* _TRY IT_: Could you copy out all the lines in the material below where the word "agent" occurs?
╭──
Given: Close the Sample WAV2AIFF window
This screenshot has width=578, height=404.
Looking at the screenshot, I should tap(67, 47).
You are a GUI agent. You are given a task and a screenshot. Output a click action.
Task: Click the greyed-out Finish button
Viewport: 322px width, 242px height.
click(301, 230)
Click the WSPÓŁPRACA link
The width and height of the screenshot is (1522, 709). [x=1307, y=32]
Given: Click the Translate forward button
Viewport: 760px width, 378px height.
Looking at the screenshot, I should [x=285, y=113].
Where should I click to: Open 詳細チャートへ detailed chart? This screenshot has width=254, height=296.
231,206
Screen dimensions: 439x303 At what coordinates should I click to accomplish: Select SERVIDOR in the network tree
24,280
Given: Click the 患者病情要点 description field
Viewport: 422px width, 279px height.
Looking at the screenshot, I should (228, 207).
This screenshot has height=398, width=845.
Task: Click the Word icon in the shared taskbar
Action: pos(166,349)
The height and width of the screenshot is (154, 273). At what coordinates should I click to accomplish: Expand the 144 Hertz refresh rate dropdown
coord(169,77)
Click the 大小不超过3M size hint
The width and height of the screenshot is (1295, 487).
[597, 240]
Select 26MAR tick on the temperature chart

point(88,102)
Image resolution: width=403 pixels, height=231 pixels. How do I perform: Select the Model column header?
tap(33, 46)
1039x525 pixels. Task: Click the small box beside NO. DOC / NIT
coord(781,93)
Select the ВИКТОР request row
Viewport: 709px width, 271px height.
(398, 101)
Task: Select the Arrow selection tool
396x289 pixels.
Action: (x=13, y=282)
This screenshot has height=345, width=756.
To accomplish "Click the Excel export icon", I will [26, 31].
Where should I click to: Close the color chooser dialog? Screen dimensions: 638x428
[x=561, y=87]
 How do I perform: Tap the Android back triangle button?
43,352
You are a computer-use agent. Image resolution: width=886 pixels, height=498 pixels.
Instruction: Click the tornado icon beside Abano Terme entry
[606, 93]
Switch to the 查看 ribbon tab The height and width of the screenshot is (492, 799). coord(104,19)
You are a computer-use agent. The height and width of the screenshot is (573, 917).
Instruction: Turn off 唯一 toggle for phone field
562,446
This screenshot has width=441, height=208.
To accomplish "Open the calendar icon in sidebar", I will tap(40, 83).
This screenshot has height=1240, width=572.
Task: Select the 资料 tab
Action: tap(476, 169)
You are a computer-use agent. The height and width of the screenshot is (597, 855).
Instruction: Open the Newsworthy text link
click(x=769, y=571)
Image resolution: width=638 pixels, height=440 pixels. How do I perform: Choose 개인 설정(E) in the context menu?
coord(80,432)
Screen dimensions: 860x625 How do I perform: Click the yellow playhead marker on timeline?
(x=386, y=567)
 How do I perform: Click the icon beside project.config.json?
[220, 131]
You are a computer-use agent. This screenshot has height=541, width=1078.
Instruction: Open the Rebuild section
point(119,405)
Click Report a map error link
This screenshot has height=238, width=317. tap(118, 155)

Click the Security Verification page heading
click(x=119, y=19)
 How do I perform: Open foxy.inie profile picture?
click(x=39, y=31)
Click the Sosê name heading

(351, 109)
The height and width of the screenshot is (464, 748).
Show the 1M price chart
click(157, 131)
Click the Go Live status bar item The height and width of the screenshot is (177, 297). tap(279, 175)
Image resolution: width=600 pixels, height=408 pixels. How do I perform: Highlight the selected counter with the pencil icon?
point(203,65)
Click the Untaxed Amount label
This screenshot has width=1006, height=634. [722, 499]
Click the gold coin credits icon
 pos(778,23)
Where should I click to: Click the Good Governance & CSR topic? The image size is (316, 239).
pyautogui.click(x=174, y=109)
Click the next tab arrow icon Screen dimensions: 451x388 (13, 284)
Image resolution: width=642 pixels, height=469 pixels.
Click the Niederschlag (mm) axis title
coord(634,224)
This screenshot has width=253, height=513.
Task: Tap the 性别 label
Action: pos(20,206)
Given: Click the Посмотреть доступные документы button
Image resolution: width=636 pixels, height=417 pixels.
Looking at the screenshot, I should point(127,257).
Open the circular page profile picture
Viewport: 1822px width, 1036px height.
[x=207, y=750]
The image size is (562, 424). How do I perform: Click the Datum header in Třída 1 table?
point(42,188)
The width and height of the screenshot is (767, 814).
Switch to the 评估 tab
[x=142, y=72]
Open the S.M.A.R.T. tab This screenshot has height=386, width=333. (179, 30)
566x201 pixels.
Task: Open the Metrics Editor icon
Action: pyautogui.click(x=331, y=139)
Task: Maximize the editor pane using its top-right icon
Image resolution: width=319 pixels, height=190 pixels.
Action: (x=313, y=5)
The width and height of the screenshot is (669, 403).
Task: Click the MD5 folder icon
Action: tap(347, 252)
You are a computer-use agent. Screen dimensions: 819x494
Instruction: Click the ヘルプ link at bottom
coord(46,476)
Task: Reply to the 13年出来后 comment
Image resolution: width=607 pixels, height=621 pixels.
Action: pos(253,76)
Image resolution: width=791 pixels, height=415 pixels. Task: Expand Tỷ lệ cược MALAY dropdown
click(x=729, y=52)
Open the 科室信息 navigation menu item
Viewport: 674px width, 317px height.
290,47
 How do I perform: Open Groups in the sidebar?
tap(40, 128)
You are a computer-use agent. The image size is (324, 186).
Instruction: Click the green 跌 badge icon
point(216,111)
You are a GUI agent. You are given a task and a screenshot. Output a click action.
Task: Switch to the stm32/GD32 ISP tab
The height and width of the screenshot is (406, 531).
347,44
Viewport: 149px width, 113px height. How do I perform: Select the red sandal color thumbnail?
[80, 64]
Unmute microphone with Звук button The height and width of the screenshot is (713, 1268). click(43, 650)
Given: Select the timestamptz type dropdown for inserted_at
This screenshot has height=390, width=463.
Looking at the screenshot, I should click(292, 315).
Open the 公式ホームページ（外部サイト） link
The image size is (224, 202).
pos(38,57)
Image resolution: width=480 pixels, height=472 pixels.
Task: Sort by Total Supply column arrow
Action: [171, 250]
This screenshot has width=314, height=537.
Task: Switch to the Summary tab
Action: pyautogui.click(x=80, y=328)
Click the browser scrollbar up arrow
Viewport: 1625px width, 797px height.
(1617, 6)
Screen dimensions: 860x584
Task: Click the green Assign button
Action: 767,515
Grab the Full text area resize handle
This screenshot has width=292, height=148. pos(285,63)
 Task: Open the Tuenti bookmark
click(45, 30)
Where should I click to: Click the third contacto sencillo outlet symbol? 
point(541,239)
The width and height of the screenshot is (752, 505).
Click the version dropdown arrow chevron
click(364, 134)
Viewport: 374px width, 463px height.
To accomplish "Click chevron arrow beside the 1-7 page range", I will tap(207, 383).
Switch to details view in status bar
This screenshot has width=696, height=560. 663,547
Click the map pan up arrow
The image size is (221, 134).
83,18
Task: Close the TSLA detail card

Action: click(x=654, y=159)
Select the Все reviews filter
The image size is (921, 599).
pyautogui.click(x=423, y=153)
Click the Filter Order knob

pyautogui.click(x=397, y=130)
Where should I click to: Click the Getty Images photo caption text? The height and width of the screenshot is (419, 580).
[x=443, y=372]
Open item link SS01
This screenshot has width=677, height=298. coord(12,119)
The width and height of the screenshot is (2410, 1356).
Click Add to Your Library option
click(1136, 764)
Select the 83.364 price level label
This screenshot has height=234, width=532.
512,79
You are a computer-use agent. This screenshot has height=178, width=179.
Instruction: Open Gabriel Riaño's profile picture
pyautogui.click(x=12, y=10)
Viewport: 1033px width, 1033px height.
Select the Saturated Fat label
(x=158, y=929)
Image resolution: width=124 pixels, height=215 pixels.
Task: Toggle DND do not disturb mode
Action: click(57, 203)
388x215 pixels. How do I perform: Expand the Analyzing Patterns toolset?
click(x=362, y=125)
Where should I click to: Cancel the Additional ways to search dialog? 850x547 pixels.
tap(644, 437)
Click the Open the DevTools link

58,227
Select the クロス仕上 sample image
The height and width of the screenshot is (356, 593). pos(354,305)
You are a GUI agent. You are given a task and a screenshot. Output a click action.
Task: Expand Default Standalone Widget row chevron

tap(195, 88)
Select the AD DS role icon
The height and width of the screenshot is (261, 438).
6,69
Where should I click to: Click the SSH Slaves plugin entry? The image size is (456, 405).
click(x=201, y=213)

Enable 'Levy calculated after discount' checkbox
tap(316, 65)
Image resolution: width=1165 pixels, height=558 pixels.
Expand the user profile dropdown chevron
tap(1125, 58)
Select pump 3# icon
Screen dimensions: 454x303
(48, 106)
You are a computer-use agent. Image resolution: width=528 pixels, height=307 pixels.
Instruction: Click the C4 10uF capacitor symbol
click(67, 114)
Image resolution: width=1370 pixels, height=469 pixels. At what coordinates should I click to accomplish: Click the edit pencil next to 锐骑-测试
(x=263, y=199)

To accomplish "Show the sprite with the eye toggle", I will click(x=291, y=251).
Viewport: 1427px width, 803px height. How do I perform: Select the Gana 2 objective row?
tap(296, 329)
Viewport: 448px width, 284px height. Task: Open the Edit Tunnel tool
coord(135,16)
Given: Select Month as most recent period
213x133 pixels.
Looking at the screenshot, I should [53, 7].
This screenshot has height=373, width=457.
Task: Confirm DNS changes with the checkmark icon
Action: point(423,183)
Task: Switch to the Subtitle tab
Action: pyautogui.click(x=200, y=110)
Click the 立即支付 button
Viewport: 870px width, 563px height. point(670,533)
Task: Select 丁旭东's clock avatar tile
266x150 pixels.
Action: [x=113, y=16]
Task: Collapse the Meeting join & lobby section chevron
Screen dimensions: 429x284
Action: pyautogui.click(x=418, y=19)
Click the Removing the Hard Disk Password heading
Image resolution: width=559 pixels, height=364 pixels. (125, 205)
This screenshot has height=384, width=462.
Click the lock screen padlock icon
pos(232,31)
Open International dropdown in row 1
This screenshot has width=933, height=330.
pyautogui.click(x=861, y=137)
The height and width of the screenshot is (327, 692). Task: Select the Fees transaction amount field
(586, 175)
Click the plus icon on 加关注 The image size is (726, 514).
╰──
* _ANSWER TO THIS EXERCISE_:
You are a GUI agent. You are given a task and a screenshot. Output a click action.
You are a computer-use agent. Image resolution: width=886 pixels, height=498 pixels.
You are a computer-use agent. The height and width of the screenshot is (573, 917).
You are a computer-use agent. The height and width of the screenshot is (597, 855).
You are a computer-use agent. This screenshot has height=541, width=1078.
You are a computer-use agent. Screen dimensions: 819x494
You are a computer-use agent. The image size is (324, 186).
You are a GUI agent. You are given a task and a screenshot. Output a click action.
You are a computer-use agent. This screenshot has height=178, width=179.
You are a GUI agent. You are given a task and a screenshot. Output a click action.
You are a computer-use agent. Image resolution: width=528 pixels, height=307 pixels.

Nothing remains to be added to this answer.